Erasing Labor History

Erasing Labor History

Maine Governor Paul LePage’s secret removal of a mural celebrating the state’s labor history is just one in a long line of struggles over publicly-funded depictions of American workers.


There’s a kind of movie glamour to stories about vanished works of art: the Mona Lisa hidden under a hotel bed, The Scream held for ransom or the giant Diego Rivera mural commissioned by Nelson Rockefeller that was smashed to bits after the artist refused to paint over a portrait of Lenin.

To that list we can now add the mural that was taken down—in secret, over a weekend in March—by Maine Governor Paul LePage. Created by artist Judy Taylor, who won a competition co-sponsored by the Maine Arts Commission, the mural was installed in the lobby of the state’s Labor Department in 2008. It features eleven panels illustrating Maine’s labor history from colonial days to the present: in the first, a cobbler teaches an assistant; in the last, a retiring worker passes on his hammer. In between are child laborers, women in textile mills, two strikes and Frances Perkins, who as Franklin Roosevelt’s labor secretary (and the first female cabinet member) helped pass some of the most important pieces of labor rights legislation in US history.

Newspapers have reported that the action was prompted by an anonymous fax to LePage’s office whose author, visiting the Labor Department lobby, “felt for a moment that I was in communist North Korea where they use these murals to brainwash the masses.” LePage and his administration called the mural too one-sided in its depiction of labor history—though the Associated Press has reported the governor never viewed the mural in person.

Responding to a federal lawsuit in April, State Attorney General William Schneider argued that the removal was an exercise of “government speech,” an expression of the administration’s right to make its positions known. The plaintiffs—a group of artists and First Amendment advocates that doesn’t include Taylor—filed a temporary restraining order against the governor, hoping to guarantee the mural’s return. But in late April a federal judge ruled the removal “constitutionally permissible.” And so for now, as the plaintiffs decide their next step, the controversy limps on.

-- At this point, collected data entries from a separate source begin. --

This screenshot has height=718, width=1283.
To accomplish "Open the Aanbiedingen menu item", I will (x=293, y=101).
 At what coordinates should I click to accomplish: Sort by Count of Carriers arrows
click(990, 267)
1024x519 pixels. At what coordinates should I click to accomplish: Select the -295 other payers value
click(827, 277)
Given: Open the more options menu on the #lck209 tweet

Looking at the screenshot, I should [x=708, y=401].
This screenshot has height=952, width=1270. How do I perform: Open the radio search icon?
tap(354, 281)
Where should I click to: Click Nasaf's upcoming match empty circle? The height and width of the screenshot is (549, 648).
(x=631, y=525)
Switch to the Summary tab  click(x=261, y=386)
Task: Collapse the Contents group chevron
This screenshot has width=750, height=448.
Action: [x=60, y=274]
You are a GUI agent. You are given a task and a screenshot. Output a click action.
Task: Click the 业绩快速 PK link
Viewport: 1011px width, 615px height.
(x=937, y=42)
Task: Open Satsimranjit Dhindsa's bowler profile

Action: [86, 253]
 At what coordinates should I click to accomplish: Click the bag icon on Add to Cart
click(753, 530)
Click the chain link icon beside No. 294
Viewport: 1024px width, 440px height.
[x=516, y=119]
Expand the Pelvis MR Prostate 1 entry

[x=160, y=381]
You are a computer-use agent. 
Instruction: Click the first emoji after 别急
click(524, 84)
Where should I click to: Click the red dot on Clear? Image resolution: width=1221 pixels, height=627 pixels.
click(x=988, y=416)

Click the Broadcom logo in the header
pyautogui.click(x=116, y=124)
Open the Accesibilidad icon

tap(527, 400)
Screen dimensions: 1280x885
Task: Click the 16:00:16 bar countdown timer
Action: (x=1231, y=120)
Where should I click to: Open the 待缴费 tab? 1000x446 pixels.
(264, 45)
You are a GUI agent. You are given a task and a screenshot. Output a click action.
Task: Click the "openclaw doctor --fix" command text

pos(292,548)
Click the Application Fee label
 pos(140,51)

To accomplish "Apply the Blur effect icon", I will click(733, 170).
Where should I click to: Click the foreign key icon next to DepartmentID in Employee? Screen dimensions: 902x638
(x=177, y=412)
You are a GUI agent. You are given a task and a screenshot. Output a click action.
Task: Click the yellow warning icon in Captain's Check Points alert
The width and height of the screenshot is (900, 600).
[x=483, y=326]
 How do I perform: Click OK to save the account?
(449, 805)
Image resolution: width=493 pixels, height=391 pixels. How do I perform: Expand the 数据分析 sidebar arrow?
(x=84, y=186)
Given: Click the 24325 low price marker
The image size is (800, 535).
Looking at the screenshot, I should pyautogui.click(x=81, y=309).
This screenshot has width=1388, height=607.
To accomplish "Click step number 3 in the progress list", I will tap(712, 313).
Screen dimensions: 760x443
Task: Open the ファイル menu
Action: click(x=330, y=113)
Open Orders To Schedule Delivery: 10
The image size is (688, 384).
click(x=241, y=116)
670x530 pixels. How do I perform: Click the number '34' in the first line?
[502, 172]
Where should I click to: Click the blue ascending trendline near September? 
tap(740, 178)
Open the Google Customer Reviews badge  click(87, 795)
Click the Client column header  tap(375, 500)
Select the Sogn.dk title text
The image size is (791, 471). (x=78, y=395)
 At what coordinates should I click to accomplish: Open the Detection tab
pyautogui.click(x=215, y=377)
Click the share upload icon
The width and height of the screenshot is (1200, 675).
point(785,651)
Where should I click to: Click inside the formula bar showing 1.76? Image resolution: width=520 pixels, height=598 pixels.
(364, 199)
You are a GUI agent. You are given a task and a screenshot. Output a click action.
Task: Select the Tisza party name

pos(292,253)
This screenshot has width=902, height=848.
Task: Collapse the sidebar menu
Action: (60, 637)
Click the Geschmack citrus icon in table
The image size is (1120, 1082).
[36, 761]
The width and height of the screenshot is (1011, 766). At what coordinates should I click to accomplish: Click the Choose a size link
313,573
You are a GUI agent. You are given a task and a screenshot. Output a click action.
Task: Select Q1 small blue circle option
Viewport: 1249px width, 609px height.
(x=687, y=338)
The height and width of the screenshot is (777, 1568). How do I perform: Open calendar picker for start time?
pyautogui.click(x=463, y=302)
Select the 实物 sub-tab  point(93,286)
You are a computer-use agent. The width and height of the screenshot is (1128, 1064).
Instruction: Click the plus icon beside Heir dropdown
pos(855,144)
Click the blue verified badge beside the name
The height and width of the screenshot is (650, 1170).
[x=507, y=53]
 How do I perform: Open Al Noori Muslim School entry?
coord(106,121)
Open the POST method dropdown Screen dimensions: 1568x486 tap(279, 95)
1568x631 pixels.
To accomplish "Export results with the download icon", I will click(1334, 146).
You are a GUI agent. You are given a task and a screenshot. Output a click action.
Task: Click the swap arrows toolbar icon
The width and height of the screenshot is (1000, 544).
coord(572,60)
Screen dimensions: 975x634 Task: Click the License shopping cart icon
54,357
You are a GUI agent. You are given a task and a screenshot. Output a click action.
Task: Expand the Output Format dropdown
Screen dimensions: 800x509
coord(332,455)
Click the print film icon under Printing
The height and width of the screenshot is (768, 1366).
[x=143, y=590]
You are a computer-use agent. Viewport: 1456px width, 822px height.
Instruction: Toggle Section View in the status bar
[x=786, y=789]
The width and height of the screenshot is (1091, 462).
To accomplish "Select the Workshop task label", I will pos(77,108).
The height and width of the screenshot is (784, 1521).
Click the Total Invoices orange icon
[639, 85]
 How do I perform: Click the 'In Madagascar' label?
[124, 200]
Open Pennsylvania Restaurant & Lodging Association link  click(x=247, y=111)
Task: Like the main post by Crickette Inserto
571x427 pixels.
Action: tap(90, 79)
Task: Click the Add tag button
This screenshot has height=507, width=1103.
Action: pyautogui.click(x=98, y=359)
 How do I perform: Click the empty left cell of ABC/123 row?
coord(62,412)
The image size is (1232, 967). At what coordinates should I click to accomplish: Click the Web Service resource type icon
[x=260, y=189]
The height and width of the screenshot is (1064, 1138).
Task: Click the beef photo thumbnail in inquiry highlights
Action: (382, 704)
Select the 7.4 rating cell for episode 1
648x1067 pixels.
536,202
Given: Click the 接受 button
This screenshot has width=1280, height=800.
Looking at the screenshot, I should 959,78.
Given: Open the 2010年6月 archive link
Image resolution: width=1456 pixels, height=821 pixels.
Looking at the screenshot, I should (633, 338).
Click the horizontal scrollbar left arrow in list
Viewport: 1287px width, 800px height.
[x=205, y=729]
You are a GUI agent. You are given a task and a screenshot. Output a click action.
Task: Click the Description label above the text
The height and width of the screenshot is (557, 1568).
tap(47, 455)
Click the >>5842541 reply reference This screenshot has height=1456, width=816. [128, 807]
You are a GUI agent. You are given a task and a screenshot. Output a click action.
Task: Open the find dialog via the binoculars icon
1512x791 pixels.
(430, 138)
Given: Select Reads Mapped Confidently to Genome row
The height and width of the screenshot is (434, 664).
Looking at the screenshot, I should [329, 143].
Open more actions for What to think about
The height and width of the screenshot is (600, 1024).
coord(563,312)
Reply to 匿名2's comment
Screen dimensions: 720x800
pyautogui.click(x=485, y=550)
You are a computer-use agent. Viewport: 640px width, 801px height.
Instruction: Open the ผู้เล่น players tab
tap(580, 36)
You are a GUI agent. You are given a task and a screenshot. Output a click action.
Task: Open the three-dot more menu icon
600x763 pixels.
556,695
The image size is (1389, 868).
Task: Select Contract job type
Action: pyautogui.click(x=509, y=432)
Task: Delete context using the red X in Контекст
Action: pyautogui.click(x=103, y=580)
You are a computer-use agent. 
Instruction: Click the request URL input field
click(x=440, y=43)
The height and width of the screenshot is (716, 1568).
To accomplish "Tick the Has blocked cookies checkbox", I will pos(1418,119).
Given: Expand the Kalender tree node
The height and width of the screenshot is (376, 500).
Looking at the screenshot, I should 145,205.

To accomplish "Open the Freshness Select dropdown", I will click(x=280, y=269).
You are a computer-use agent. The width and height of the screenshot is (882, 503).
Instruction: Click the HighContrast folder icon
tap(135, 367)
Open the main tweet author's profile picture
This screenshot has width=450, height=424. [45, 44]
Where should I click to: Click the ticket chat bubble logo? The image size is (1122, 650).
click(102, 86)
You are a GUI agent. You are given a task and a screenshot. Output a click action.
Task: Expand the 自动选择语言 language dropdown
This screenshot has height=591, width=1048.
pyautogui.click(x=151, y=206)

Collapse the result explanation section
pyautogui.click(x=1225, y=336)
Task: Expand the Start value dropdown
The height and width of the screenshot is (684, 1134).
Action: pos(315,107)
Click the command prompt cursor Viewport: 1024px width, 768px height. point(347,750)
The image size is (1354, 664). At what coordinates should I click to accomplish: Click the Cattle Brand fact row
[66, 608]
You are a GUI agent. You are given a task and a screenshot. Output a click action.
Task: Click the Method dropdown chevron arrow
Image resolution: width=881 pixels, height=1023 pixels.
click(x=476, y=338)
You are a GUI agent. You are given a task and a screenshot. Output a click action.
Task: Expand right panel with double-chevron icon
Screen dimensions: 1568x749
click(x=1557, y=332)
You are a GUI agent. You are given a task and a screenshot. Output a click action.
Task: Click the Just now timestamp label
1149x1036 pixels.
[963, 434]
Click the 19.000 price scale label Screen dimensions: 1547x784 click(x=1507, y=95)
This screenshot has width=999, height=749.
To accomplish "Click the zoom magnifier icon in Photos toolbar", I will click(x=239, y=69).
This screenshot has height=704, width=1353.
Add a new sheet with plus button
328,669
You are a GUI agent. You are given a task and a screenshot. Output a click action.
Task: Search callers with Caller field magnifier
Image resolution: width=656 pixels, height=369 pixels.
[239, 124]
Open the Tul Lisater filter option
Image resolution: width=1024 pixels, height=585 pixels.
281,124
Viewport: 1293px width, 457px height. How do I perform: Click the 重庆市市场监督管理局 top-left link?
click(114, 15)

The struggle over publicly funded depictions of US labor has a long history. Throughout the 1930s the Roosevelt administration funded thousands of murals, plays, symphonies and guidebooks through the WPA Federal Arts Projects, or Federal One. The program was controversial from the start. Conservatives argued that the government should not be in the business of funding art, especially not the kind the era’s painters and writers were likely to make. The projects went ahead on the grounds that they would provide work for thousands of Americans, but they were dogged by fierce criticism.

The artists’ work was often informed by a patriotic sense of duty to celebrate the country at a time of deep crisis. Hallie Flanagan, director of the Federal Theater Project, set out to dramatize efforts “to turn the great natural and economic forces of our time toward a better life for more people.” The series, called “Living Newspaper” (the form originated in Bolshevik Russia), translated current events for the stage: agricultural policy, the workings of the Tennessee Valley Authority, syphilis testing, workers’ rights. But in 1939, funds were cut after the Dies Committee (a precursor to HUAC) questioned the leftist leanings and labor sympathies of the artists and administrators.

The Federal Writers Project—with its collections of folklore, slave narratives and keystone “American Guide” series—was the source of similar scandals, among them a guide to Massachusetts that was banned after the governor took issue with the writers’ account of the Sacco and Vanzetti trial.

Unlike the work of the WPA artists, who were often closely tied to the left and allied with workers, Taylor’s mural was not political—the panels provide a straightforward depiction of state labor history. The controversy came after the mural was taken down, not when it was unveiled. In the weeks after the Wisconsin protests, the removal came to symbolize not only attacks against workers around the country but LePage’s own push for antilabor legislation.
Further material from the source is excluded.